Records provided:

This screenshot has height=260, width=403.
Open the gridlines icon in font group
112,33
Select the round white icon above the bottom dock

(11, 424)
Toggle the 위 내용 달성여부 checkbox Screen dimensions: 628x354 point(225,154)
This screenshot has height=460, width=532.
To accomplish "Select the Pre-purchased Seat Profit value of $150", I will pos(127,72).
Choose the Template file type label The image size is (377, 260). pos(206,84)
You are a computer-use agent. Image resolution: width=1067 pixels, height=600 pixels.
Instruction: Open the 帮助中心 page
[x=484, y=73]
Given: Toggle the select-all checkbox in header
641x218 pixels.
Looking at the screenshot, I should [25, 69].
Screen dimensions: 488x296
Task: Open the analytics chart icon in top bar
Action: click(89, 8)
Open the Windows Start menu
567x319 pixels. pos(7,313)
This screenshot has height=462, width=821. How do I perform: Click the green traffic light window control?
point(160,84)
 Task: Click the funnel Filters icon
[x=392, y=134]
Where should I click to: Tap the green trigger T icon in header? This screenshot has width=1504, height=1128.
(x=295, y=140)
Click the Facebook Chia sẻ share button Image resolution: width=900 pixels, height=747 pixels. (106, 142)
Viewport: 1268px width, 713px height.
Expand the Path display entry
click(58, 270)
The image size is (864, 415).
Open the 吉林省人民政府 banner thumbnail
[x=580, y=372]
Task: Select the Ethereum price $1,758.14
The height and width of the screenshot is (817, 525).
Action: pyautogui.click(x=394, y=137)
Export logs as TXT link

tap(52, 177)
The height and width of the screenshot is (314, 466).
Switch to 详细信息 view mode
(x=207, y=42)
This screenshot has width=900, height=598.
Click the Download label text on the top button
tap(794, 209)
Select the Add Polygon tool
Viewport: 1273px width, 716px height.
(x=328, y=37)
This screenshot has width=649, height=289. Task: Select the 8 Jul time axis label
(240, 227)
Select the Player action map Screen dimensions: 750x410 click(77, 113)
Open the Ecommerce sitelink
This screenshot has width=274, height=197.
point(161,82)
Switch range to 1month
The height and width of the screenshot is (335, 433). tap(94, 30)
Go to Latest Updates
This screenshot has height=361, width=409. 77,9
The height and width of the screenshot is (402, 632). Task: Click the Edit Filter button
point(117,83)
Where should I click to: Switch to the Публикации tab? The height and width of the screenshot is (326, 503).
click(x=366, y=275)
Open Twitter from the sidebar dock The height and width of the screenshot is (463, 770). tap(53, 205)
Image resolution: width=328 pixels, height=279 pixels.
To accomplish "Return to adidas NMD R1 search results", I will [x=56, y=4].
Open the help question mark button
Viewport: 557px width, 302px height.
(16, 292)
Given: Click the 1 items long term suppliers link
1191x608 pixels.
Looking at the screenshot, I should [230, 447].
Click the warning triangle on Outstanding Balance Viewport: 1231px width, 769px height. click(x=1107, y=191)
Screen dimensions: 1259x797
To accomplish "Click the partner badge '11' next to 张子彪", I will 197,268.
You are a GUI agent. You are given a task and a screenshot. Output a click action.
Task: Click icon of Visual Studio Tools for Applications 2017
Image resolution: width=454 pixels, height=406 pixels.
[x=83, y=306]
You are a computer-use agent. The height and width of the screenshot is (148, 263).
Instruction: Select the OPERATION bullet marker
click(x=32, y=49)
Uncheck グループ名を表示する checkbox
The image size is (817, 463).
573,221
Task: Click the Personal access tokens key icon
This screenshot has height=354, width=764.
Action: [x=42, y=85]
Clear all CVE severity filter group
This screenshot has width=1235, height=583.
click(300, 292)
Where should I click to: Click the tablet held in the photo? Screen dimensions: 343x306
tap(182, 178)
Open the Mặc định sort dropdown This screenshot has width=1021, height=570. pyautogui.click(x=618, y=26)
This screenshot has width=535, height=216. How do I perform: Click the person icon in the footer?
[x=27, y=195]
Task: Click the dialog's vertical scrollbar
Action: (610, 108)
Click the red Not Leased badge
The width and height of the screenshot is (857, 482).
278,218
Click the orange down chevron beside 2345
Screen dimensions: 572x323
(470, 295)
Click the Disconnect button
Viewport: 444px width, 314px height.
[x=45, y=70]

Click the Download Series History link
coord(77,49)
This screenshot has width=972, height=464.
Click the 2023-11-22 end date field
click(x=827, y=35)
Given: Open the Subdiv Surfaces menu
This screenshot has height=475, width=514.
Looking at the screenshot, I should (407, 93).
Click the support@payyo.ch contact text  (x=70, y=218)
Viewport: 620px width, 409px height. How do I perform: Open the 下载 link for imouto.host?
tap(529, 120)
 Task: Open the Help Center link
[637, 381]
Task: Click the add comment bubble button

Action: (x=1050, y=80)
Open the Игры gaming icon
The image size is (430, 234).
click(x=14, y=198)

Stated problem: Write out every one of the entries above line for line, without changing anything.

Reply to the exercise:
This screenshot has height=260, width=403.
Open the gridlines icon in font group
112,33
Select the round white icon above the bottom dock

(11, 424)
Toggle the 위 내용 달성여부 checkbox Screen dimensions: 628x354 point(225,154)
This screenshot has height=460, width=532.
To accomplish "Select the Pre-purchased Seat Profit value of $150", I will pos(127,72).
Choose the Template file type label The image size is (377, 260). pos(206,84)
You are a computer-use agent. Image resolution: width=1067 pixels, height=600 pixels.
Instruction: Open the 帮助中心 page
[x=484, y=73]
Given: Toggle the select-all checkbox in header
641x218 pixels.
Looking at the screenshot, I should [25, 69].
Screen dimensions: 488x296
Task: Open the analytics chart icon in top bar
Action: click(89, 8)
Open the Windows Start menu
567x319 pixels. pos(7,313)
This screenshot has height=462, width=821. How do I perform: Click the green traffic light window control?
point(160,84)
 Task: Click the funnel Filters icon
[x=392, y=134]
Where should I click to: Tap the green trigger T icon in header? This screenshot has width=1504, height=1128.
(x=295, y=140)
Click the Facebook Chia sẻ share button Image resolution: width=900 pixels, height=747 pixels. (106, 142)
Viewport: 1268px width, 713px height.
Expand the Path display entry
click(58, 270)
The image size is (864, 415).
Open the 吉林省人民政府 banner thumbnail
[x=580, y=372]
Task: Select the Ethereum price $1,758.14
The height and width of the screenshot is (817, 525).
Action: pyautogui.click(x=394, y=137)
Export logs as TXT link

tap(52, 177)
The height and width of the screenshot is (314, 466).
Switch to 详细信息 view mode
(x=207, y=42)
This screenshot has width=900, height=598.
Click the Download label text on the top button
tap(794, 209)
Select the Add Polygon tool
Viewport: 1273px width, 716px height.
(x=328, y=37)
This screenshot has width=649, height=289. Task: Select the 8 Jul time axis label
(240, 227)
Select the Player action map Screen dimensions: 750x410 click(77, 113)
Open the Ecommerce sitelink
This screenshot has width=274, height=197.
point(161,82)
Switch range to 1month
The height and width of the screenshot is (335, 433). tap(94, 30)
Go to Latest Updates
This screenshot has height=361, width=409. 77,9
The height and width of the screenshot is (402, 632). Task: Click the Edit Filter button
point(117,83)
Where should I click to: Switch to the Публикации tab? The height and width of the screenshot is (326, 503).
click(x=366, y=275)
Open Twitter from the sidebar dock The height and width of the screenshot is (463, 770). tap(53, 205)
Image resolution: width=328 pixels, height=279 pixels.
To accomplish "Return to adidas NMD R1 search results", I will [x=56, y=4].
Open the help question mark button
Viewport: 557px width, 302px height.
(16, 292)
Given: Click the 1 items long term suppliers link
1191x608 pixels.
Looking at the screenshot, I should [230, 447].
Click the warning triangle on Outstanding Balance Viewport: 1231px width, 769px height. click(x=1107, y=191)
Screen dimensions: 1259x797
To accomplish "Click the partner badge '11' next to 张子彪", I will 197,268.
You are a GUI agent. You are given a task and a screenshot. Output a click action.
Task: Click icon of Visual Studio Tools for Applications 2017
Image resolution: width=454 pixels, height=406 pixels.
[x=83, y=306]
You are a computer-use agent. The height and width of the screenshot is (148, 263).
Instruction: Select the OPERATION bullet marker
click(x=32, y=49)
Uncheck グループ名を表示する checkbox
The image size is (817, 463).
573,221
Task: Click the Personal access tokens key icon
This screenshot has height=354, width=764.
Action: [x=42, y=85]
Clear all CVE severity filter group
This screenshot has width=1235, height=583.
click(300, 292)
Where should I click to: Click the tablet held in the photo? Screen dimensions: 343x306
tap(182, 178)
Open the Mặc định sort dropdown This screenshot has width=1021, height=570. pyautogui.click(x=618, y=26)
This screenshot has width=535, height=216. How do I perform: Click the person icon in the footer?
[x=27, y=195]
Task: Click the dialog's vertical scrollbar
Action: (610, 108)
Click the red Not Leased badge
The width and height of the screenshot is (857, 482).
278,218
Click the orange down chevron beside 2345
Screen dimensions: 572x323
(470, 295)
Click the Disconnect button
Viewport: 444px width, 314px height.
[x=45, y=70]

Click the Download Series History link
coord(77,49)
This screenshot has width=972, height=464.
Click the 2023-11-22 end date field
click(x=827, y=35)
Given: Open the Subdiv Surfaces menu
This screenshot has height=475, width=514.
Looking at the screenshot, I should (407, 93).
Click the support@payyo.ch contact text  (x=70, y=218)
Viewport: 620px width, 409px height. How do I perform: Open the 下载 link for imouto.host?
tap(529, 120)
 Task: Open the Help Center link
[637, 381]
Task: Click the add comment bubble button

Action: (x=1050, y=80)
Open the Игры gaming icon
The image size is (430, 234).
click(x=14, y=198)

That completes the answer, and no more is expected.